Improve Pacing By Limiting the Mental Pre-Race Self-Control Exertion Required?

A recent study has some interesting findings.

Researchers discovered that having to complete mental efforts that exert self-control prior to a 10 km cycling time-trial may impact your pacing strategies, especially during the first 7 km of the race. The study involved fifteen trained male cyclists who performed four simulated 10 km time-trials on a cycle ergometer. They were given tasks to manipulate the degree of required pre-time trial mental self-control, and they received either a caffeine or placebo mouth rinse to see if it could counter the effects of self-control exertion.

Though overall 10 km performance time wasn’t affected by self-control or caffeine, split times were slower after heavier self-control mental exertion at 3 km and 5 km, and tended to be slower at 1 km and 7 km. The caffeine mouth rinse didn’t show any significant impact on pacing strategies.

So, what does this mean for possible pacing gains? Here are some practical steps to implement these findings into your race preparation:

  1. Be mindful of self-control exertion: Avoid mentally challenging tasks that require high levels of self-control just before your race. Save your mental energy for the road ahead.
  2. Focus on pacing strategies: Since self-control exertion affects your pacing, practice maintaining a steady pace throughout your training sessions to help mitigate any negative effects during a race.
  3. Mental training: Incorporate mental training techniques into your cycling routine, such as visualization or meditation, to help manage self-control exertion and its effects on your race performance.

In conclusion, managing self-control exertion is part of optimizing your pacing.

Published in Psychology of Sport and Exercise

Citations: 3


Full text


Abstract Objectives The exertion of self-control has been associated with impaired performance on subsequent physical tasks also requiring self-control. However, the effect in well-trained individuals, and of nutritional intervention strategies to reduce the impact of self-control exertion are unknown. This study, therefore, explored the effect of self-control exertion on endurance performance, and pacing strategies, in well-trained individuals. A further aim was to examine the potential for a caffeine mouth rinse to attenuate any decrements in performance due to self-control exertion. Method Following familiarization, fifteen trained male cyclists completed four simulated 10 km cycling time-trials on a cycle ergometer. Prior to each time-trial, participants completed a congruent Stroop task, or an incongruent Stroop task, to manipulate self-control.
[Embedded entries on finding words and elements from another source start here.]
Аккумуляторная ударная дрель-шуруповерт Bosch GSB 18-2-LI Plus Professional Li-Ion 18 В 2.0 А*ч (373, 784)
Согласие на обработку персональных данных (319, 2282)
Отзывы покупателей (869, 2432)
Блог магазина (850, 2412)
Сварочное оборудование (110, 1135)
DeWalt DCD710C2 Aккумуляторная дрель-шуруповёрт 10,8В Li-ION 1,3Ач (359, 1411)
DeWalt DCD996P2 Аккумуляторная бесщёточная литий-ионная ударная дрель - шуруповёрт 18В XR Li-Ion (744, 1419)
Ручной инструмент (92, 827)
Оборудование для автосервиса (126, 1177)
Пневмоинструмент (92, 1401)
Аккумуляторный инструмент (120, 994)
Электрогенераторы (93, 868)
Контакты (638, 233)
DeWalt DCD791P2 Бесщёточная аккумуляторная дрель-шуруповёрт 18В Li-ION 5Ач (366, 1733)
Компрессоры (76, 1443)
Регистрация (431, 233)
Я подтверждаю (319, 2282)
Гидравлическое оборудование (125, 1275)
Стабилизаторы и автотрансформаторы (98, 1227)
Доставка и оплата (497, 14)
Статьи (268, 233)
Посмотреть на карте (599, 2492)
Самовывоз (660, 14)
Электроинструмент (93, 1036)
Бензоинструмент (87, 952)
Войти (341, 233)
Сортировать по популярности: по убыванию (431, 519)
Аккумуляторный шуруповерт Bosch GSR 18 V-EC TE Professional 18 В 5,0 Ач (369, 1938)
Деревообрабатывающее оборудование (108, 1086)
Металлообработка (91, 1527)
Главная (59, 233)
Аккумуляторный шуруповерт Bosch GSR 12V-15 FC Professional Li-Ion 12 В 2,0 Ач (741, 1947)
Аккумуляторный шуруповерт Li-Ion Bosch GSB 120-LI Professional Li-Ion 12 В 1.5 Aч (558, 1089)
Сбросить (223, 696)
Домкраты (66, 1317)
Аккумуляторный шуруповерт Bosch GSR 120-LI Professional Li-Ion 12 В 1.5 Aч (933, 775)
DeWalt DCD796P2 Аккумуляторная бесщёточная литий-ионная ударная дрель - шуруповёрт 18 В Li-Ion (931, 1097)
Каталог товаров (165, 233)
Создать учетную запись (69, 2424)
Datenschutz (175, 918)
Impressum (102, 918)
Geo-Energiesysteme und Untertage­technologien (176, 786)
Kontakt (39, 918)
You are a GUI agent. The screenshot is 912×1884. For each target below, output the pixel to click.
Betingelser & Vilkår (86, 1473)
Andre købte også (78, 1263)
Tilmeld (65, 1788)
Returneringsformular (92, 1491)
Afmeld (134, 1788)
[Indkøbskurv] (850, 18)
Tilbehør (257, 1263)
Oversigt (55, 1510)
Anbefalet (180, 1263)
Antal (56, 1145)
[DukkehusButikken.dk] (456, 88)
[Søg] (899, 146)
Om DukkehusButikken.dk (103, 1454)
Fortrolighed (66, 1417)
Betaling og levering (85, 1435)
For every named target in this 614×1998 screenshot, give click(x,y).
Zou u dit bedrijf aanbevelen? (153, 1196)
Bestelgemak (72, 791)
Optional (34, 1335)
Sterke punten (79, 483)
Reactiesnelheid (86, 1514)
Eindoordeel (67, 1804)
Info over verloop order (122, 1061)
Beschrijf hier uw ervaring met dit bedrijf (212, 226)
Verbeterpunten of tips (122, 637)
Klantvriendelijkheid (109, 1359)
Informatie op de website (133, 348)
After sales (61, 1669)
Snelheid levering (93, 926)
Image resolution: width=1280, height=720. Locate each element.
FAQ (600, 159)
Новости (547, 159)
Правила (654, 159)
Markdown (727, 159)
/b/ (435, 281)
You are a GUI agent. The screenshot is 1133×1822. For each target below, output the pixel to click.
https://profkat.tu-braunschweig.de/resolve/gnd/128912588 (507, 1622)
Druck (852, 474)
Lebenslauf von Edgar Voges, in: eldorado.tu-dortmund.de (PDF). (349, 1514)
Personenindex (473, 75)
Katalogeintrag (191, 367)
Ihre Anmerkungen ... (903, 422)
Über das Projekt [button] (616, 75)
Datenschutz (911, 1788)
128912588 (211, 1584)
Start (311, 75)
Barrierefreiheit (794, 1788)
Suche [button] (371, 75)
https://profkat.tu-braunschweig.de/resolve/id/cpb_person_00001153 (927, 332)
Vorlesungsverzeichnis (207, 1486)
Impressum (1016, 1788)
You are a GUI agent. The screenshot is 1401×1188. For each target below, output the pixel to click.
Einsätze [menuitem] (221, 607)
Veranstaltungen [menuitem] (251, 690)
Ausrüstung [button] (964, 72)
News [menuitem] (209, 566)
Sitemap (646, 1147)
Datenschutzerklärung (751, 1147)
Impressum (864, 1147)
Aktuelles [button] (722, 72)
They also received either a caffeine (containing 40 mg of dissolved caffeine) or placebo mouth-rinse prior to, and every 2 km during, the cycling time-trial. The participants’ performance time, subjective measures (perceived pain, motivation, task importance, and RPE), heart rate, and blood lactate concentration were recorded throughout the time-trials. Data were analysed using three-way (self-control*caffeine*split time) repeated measures ANOVA. Results There was no effect of self-control or caffeine on overall 10 km performance time (all p > 0.05). However, following self-control exertion, split time was significantly slower at 3 km (p = 0.031) and 5 km (p = 0.034), and tended to be slower at 1 km (p = 0.088) and 7 km (p = 0.078). There was no effect of the caffeine mouth rinse, nor did this interact with self-control, to affect split times (all p > 0.05). Prior self-control exertion and a caffeine mouth rinse did not influence perceptions of pain, motivation, and task importance in well-trained individuals (all p > 0.05).

Conclusions Findings suggest that prior self-control exertion affects self-regulatory pacing strategies during the first 7 km of a 10 km cycling time-trial, in well-trained individuals. However, caffeine mouth rinsing does not attenuate the effects of self-control exertion on subsequent endurance performance.